Les autres flux du bilan hydrique sont peu régulés (excrétion fécale), ou régulés par d’autres consignes que celles du maintien de l’eau corporelle (ingestion régulée par les distensions du tube digestif ou le métabolisme énergétique) et celles de l’évaporation cutanée et respiratoire (régulée pour la température corporelle) [9]. Ils sont la cause des perturbations initiales de tonicité subies par l’organisme. En effet, les pertes digestives et sudorales ou respiratoires sont hypo-osmolaires par rapport au sang : la perte d’eau excède celle des molécules dissoutes. De même, l’ingestion d’aliments s’accompagne de l’absorption par le tube digestif d’une quantité importante de molécules susceptibles de modifier la tonicité des compartiments hydriques. Une hausse de la tonicité plasmatique ou une diminution du volume sanguin entraîne une baisse de l’excrétion urinaire par l’intermédiaire d’une augmentation de la sécrétion hypothalamique de vasopressine ou ADH. Ce mécanisme de régulation ne peut restaurer le volume hydrique corporel initial à long terme sans une activation conjointe de la soif, provoquée par l’intégration par le système nerveux central de signaux hormonaux, neuronaux et chimiques périphériques.

ENCADRÉ 2
Équations de prédiction des besoins en eau des vaches laitières

Diverses propositions sont disponibles pour des températures moyennes journalières inférieures à 15 °C [2, 3]. Les analyser est la base pour hiérarchiser les principaux facteurs de variation [1]. Les équations ci-dessous ont été établies au sein de l’UMR PEGASE en 2012 (ou à l’Inra) [7].

Équation avec la MSI

→ Eau bue (l/j) = 0,83 x MS % + 3,22 x MSI + 0,92 x PL – 0,28 x CONC % + 0,037 x PV – 77,6 (R2 = 0,92, N  = 232)
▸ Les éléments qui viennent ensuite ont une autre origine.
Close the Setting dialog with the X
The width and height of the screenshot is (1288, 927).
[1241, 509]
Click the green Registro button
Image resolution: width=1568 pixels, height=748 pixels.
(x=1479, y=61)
Eau totale ingérée (l/j) = 3,89 x MSI + 9,4.10-3 x MATf + 0,81 x PL – 0,8 x MATc – 0,94 (R2 = 0,87, N = 232)

Équation sans la MSI

Eau bue (l/j) = 0,97 x MS % + 1,54 x PL – 0,29 x CONC % + 0,039 x PV – 41,1 (R2 = 0,86, N  = 232)

Eau totale ingérée (l/j) = 1,56 x PL + 1,9 x MATf + 43,3 (R2 = 0,82, N  = 232)

MS % : pourcentage de matière sèche de la ration ; MSI : matière sèche ingérée en kg ; PL : production laitière journalière en kg ; CONC % : pourcentage de concentré dans la ration ; PV : poids vif en kg ; MATf : matière azotée totale des fourrages ; MATc : matière azotée totale des concentrés.

Points forts

→ L’évaluation des besoins en eau d’abreuvement des vaches laitières repose sur des mesures individuelles dans des conditions non limitantes.

→ Depuis 2006, les compteurs d’eau sont obligatoires, y compris sur les puits et les forages privés.

→ Les abreuvoirs doivent être en nombre suffisant et bien positionnés pour prévenir les salissures et la gêne entre animaux.

ENCADRÉ 3
Critères d’absence de soif dans ? le protocole d’évaluation du bien-être des bovins Welfare Quality(r)

Il convient de :

– nettoyer les abreuvoirs au moins une fois par semaine et dès la présence de souillures massives ;

– garantir au moins une place pour 10 vaches (sachant qu’une place  = un bol  = 60 cm de bac accessible) ;

– veiller à des débits suffisants : au moins 10 l/min pour un bol et 20 l/min pour un bac) [4].